6 The poppet coupling according to claim 4 or 5, wherein the cone shaped surface (134) is configured such that there is a clearance between the cone shaped surface (134) and the cone shaped opening (240), when the male member (100) is fully inserted in the female member (200).

7 The poppet coupling according to any one of the preceding claims, wherein the primary seal (300) is a circumferential metal seal (300) held in place by a support ring (310), the metal seal (300) comprising a lip (302) for engaging the outside of the cylindrical body part (130) with the first outer diameter (132) of the male member (140). 8 The poppet coupling according to claim 1 , wherein at least a quarter of an axial length of the cylindrical nose part (140) of the male member (100) is inside the cylindrical opening (230) before the primary seal (300) engages the outside of the cylindrical body part (130) with the first outer diameter (132) of the male member (140), when the male member (100) is inserted into the female member (200).

9 The poppet coupling according to any one of the preceding claims, further comprising a secondary seal (400) and an environmental seal (500), the secondary seal (400) being positioned between the primary seal (300) and the environmental seal (500), and the environmental seal (500) sealing the inside of the coupling against the outer environment, when the male member (100) is fully inserted into the female member (200).

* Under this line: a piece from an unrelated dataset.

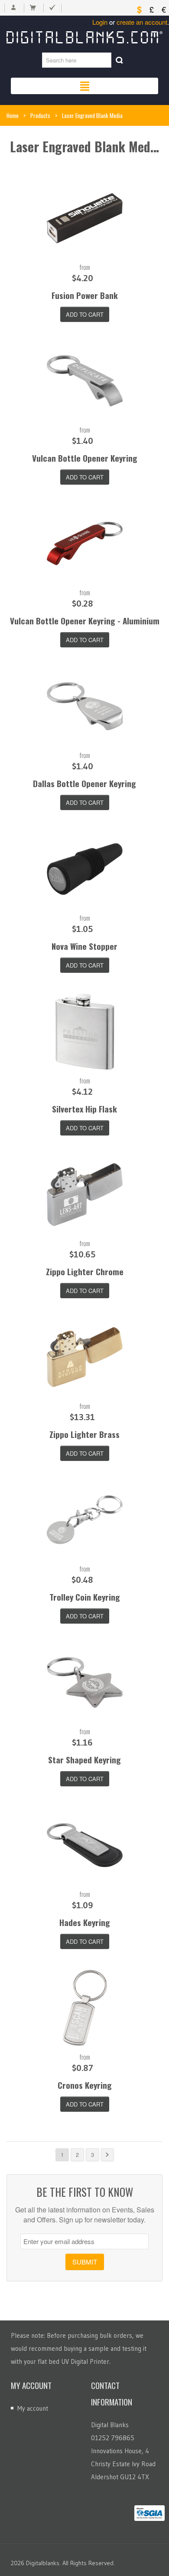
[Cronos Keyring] (85, 2008)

10 The poppet coupling according to claim 9, wherein the secondary seal (400) and the environmental seal (500) are polymer seals, and are arranged in the female member (200) such that they seal against the cylindrical body part (130) when the cylindrical nose part (140) of the male member (100) engages the cylindrical opening (230).

11 The poppet coupling according to any one of the preceding claims, further comprising a spring (260) arranged inside a first hollow cylinder (252) and a second hollow cylinder (254), a spring force of the spring (260) closing the second valve element (210) of the female member (200), and the two hollow cylinders (252, 254) are configured to limit an axial movement of the second valve element (210) within the female member (200).

12 The poppet coupling according to any one of the preceding claims, further comprising a spring (150) arranged in a third hollow cylinder (152) and a fourth hollow cylinder (154), a spring force of the spring (150) closing the first valve element (110) of the male member (100), and the two hollow cylinders (152, 154) are configured to limit an axial movement of the first valve element (110) within the male member (100). 13 The poppet coupling according to any one of the preceding claims, wherein the male member (100), or the female member (200), is arranged to move perpendicular to the direction of insertion.

14 The poppet coupling according to any one of the preceding claims, wherein several poppet couplings are arranged to form a multi poppet coupling between two subsea members (900, 930).

15 A system comprising a plurality of poppet couplings according to any one of the preceding claims, the system further comprising: a first subsea member (900), the first subsea member (900) comprising a first multi quick connector, MQC, plate (920), the first MQC plate (920) comprising the male members (100) of the plurality of poppet couplings; and a second subsea member (930), the second subsea member (930) comprising a second MQC plate (940), the second MQC plate (940) comprising the female members (200) of the plurality of poppet couplings; wherein the first subsea member (900) and the second subsea member (930) are configured to coarsely align relative to each other when connected to each other, and each of the plurality of poppet couplings provides a further alignment and a subsequent fine alignment.

16 A method for guiding and connecting the male member (100) and the female member (200) of the poppet coupling according to any one of the preceding claims, the male member (100) and the female member (200) being initially misaligned and subsea, the method comprising arranging (610) the male member (100), or the female member (200), so that they can move perpendicular to the direction of insertion; and inserting (620) the male member (100) into the female member (200).